**PROVIDED RECORDS**
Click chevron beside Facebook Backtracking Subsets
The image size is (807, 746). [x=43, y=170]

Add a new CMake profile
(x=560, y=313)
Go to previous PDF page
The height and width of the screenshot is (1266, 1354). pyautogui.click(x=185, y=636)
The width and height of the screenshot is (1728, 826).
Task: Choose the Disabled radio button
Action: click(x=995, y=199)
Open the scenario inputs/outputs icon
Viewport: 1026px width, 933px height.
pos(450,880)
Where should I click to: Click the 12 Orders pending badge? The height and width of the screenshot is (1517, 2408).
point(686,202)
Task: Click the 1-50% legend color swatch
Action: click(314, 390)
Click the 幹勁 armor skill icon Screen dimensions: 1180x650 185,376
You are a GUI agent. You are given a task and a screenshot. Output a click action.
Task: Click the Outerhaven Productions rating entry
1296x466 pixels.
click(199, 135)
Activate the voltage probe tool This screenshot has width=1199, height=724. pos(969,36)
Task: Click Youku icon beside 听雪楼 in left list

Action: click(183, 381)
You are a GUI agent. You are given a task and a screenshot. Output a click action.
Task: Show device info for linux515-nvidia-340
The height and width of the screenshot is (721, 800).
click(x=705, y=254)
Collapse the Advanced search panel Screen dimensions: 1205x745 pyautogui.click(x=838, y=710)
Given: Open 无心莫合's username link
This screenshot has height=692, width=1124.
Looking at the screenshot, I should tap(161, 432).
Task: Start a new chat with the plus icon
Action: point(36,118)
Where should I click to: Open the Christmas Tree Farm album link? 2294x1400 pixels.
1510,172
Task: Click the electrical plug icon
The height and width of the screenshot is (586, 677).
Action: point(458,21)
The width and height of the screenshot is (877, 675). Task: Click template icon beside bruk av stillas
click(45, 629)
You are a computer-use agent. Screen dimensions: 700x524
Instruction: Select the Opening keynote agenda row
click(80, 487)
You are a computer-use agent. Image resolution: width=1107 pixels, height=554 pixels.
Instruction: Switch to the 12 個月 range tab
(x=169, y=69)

**DO THIS**
Can you turn every line of the records above into a Markdown table with the columns Row and Line, numbering each row and leaving out blank lines?

**FINISHED ANSWER**
| Row | Line |
|---|---|
| 1 | Click chevron beside Facebook Backtracking Subsets |
| 2 | The image size is (807, 746). [x=43, y=170] |
| 3 | Add a new CMake profile |
| 4 | (x=560, y=313) |
| 5 | Go to previous PDF page |
| 6 | The height and width of the screenshot is (1266, 1354). pyautogui.click(x=185, y=636) |
| 7 | The width and height of the screenshot is (1728, 826). |
| 8 | Task: Choose the Disabled radio button |
| 9 | Action: click(x=995, y=199) |
| 10 | Open the scenario inputs/outputs icon |
| 11 | Viewport: 1026px width, 933px height. |
| 12 | pos(450,880) |
| 13 | Where should I click to: Click the 12 Orders pending badge? The height and width of the screenshot is (1517, 2408). |
| 14 | point(686,202) |
| 15 | Task: Click the 1-50% legend color swatch |
| 16 | Action: click(314, 390) |
| 17 | Click the 幹勁 armor skill icon Screen dimensions: 1180x650 185,376 |
| 18 | You are a GUI agent. You are given a task and a screenshot. Output a click action. |
| 19 | Task: Click the Outerhaven Productions rating entry |
| 20 | 1296x466 pixels. |
| 21 | click(199, 135) |
| 22 | Activate the voltage probe tool This screenshot has width=1199, height=724. pos(969,36) |
| 23 | Task: Click Youku icon beside 听雪楼 in left list |
| 24 | Action: click(183, 381) |
| 25 | You are a GUI agent. You are given a task and a screenshot. Output a click action. |
| 26 | Task: Show device info for linux515-nvidia-340 |
| 27 | The height and width of the screenshot is (721, 800). |
| 28 | click(x=705, y=254) |
| 29 | Collapse the Advanced search panel Screen dimensions: 1205x745 pyautogui.click(x=838, y=710) |
| 30 | Given: Open 无心莫合's username link |
| 31 | This screenshot has height=692, width=1124. |
| 32 | Looking at the screenshot, I should tap(161, 432). |
| 33 | Task: Start a new chat with the plus icon |
| 34 | Action: point(36,118) |
| 35 | Where should I click to: Open the Christmas Tree Farm album link? 2294x1400 pixels. |
| 36 | 1510,172 |
| 37 | Task: Click the electrical plug icon |
| 38 | The height and width of the screenshot is (586, 677). |
| 39 | Action: point(458,21) |
| 40 | The width and height of the screenshot is (877, 675). Task: Click template icon beside bruk av stillas |
| 41 | click(45, 629) |
| 42 | You are a computer-use agent. Screen dimensions: 700x524 |
| 43 | Instruction: Select the Opening keynote agenda row |
| 44 | click(80, 487) |
| 45 | You are a computer-use agent. Image resolution: width=1107 pixels, height=554 pixels. |
| 46 | Instruction: Switch to the 12 個月 range tab |
| 47 | (x=169, y=69) |